Prometheus and Grafana for monitoring
To collect useful system metrics for stability and performance monitoring, we advise to use Prometheus. For visualizing the metrics collected by Prometheus you could use Grafana.
The System controller receives a lot of internal metrics from the Agile Live components. These can be pulled by a Prometheus instance from the endpoint https://system-controller-host:8080/metrics.
It is also possible to install external exporters for various hardware and OS metrics.
Prometheus
Installation
Use this guide to install Prometheus: https://prometheus.io/docs/prometheus/latest/installation/.
Configuration
Prometheus should be configured to poll or scrape the system
controller with something like this in the prometheus.yml
file:
scrape_configs:
- job_name: 'system_controller_exporter'
scrape_interval: 5s
scheme: https
tls_config:
insecure_skip_verify: true
static_configs:
- targets: ['system-controller-host:8080']
External exporters
Node Exporter
Node Exporter is an exporter used for general hardware and OS metrics, such as CPU load and memory usage.

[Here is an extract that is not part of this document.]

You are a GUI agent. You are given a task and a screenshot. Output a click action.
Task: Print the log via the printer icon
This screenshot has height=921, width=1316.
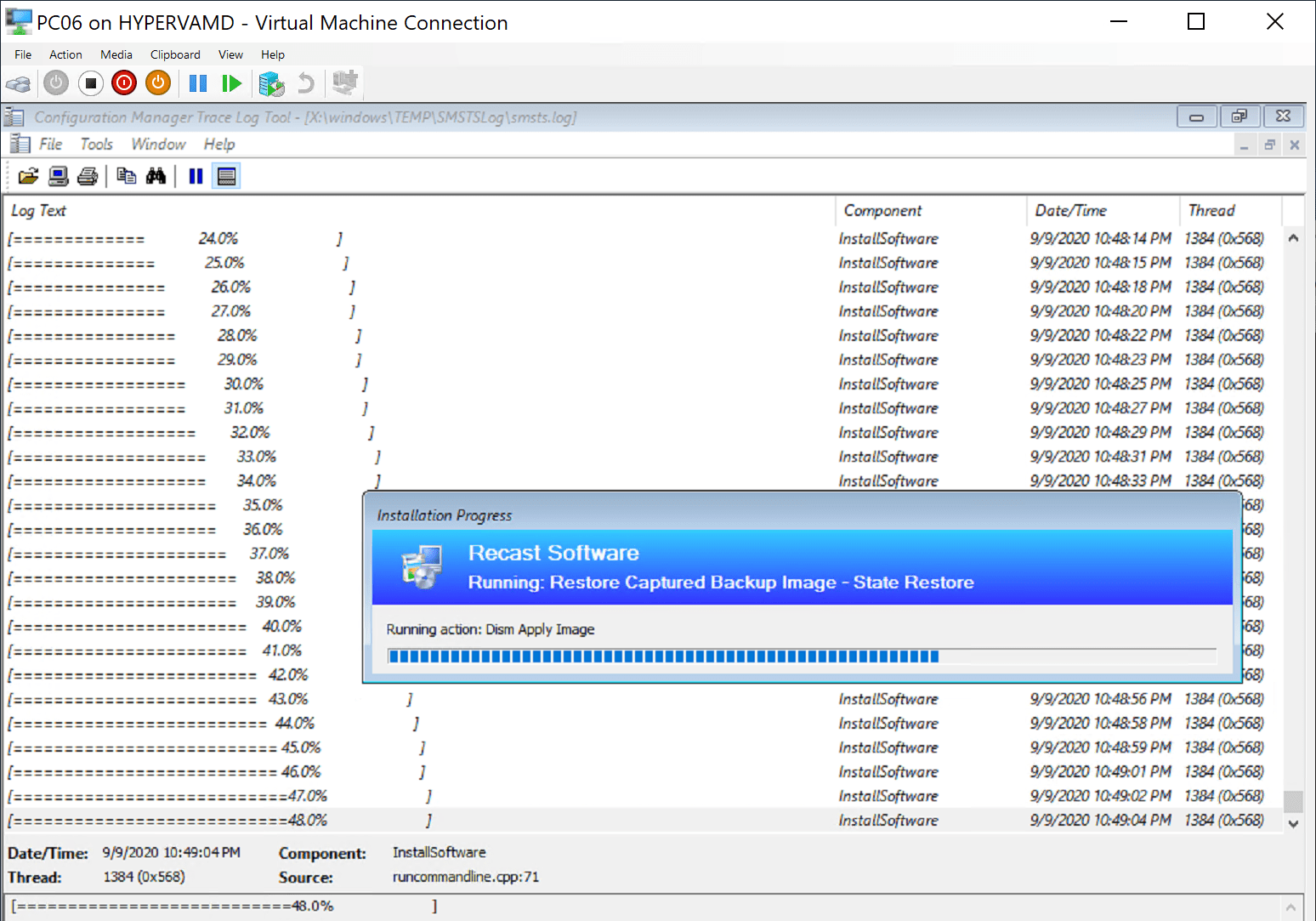click(x=88, y=175)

Instructions for installation and configuration can be found here: https://github.com/prometheus/node_exporter
Add a new scrape_config
in prometheus.yml
like so:
- job_name: 'node_exporter'
scrape_interval: 15s
static_configs:
- targets: ['node-exporter-host:9100']
DCGM Exporter
This exporter uses Nvidia DCGM to gather metrics from Nvidia GPUs. Includes encoder and decoder utilization.

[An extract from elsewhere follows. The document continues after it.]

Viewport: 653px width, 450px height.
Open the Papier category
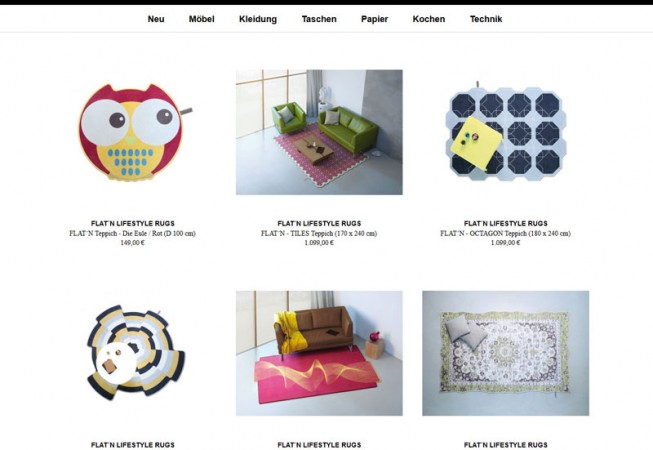(374, 19)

More info and installation instructions to be found here: https://github.com/NVIDIA/dcgm-exporter
Add a new scrape_config
in prometheus.yml
like so:
- job_name: 'dcgm_exporter'
scrape_interval: 15s
static_configs:
- targets: ['dcgm-exporter-host:9400']
Grafana
Installation of Grafana is described here: https://grafana.com/docs/grafana/latest/setup-grafana/installation/
As a start, the following Dashboards can be used to visualize the Node Exporter and DCGM Exporter data:
Example of running Node Exporter and DCGM Exporter with Docker Compose
To simplify setup of the Node Exporter and DCGM Exporter on multiple machines to monitor, the following example Docker Compose file can be used. First, after a normal installation of Docker and the Docker Compose plugin, the Nvidia Container Toolkit must be installed and configured to allow access to the Nvidia GPU from inside a Docker container:
sudo apt-get install -y nvidia-container-toolkit
sudo nvidia-ctk runtime configure --runtime=docker
sudo systemctl restart docker
Then the following example docker-compose.yml
file can be used to start both the Node Exporter and the DCGM Exporter:
version: '3.8'
services:
node_exporter:
image: quay.io/prometheus/node-exporter:latest
container_name: node_exporter
command:
- '--path.rootfs=/host'
network_mode: host
pid: host
restart: unless-stopped
volumes:
- '/:/host:ro,rslave'
dcgm_exporter:
image: nvcr.io/nvidia/k8s/dcgm-exporter:3.3.3-3.3.1-ubuntu22.04
container_name: dcgm_exporter
deploy:
resources:
reservations:
devices:
- driver: nvidia
count: all
capabilities: [ gpu ]
restart: unless-stopped
environment:
- DCGM_EXPORTER_NO_HOSTNAME=1
cap_add:
- SYS_ADMIN
ports:
- "9400:9400"
Start the Docker containers as usual with docker compose up -d
.
To verify the exporters work, you can use Curl to access the metrics data like:
curl localhost:9100/metrics
for the Node Exporter and curl localhost:9400/metrics
for the DCGM exporter. Note that the DCGM exporter might take several seconds before the first metrics are collected, resulting in that the first requests might yield an empty response body.